To do: Extract every line of the listing that contains the string "coordinates". Case counts.
## BEGIN Items
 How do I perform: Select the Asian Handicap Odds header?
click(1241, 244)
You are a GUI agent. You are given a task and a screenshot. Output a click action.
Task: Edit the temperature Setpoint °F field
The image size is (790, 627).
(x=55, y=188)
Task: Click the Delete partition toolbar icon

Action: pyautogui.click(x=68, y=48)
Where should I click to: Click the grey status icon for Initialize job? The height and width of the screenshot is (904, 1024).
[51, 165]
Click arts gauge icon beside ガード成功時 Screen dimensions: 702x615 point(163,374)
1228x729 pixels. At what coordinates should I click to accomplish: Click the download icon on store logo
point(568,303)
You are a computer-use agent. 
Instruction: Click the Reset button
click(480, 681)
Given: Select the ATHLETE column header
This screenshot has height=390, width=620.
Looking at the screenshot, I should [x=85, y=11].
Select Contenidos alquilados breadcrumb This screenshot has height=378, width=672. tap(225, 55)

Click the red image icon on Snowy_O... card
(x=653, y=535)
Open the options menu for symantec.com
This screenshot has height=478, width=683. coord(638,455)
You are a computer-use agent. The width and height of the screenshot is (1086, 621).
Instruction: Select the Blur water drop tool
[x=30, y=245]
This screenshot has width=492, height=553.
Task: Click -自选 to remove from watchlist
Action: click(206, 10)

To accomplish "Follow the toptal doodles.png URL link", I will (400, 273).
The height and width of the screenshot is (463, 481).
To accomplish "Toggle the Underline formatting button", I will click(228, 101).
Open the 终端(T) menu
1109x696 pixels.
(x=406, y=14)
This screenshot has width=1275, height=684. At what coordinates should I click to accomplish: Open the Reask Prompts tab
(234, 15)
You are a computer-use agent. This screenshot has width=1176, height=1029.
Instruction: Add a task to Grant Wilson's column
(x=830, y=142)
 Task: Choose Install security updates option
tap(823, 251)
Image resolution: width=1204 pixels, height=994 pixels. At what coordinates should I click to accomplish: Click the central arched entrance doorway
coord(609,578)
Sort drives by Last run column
## END Items
Solution for this problem:
1228x729 pixels. At what coordinates should I click to accomplish: Click the download icon on store logo
This screenshot has width=1275, height=684. At what coordinates should I click to accomplish: Open the Reask Prompts tab
Image resolution: width=1204 pixels, height=994 pixels. At what coordinates should I click to accomplish: Click the central arched entrance doorway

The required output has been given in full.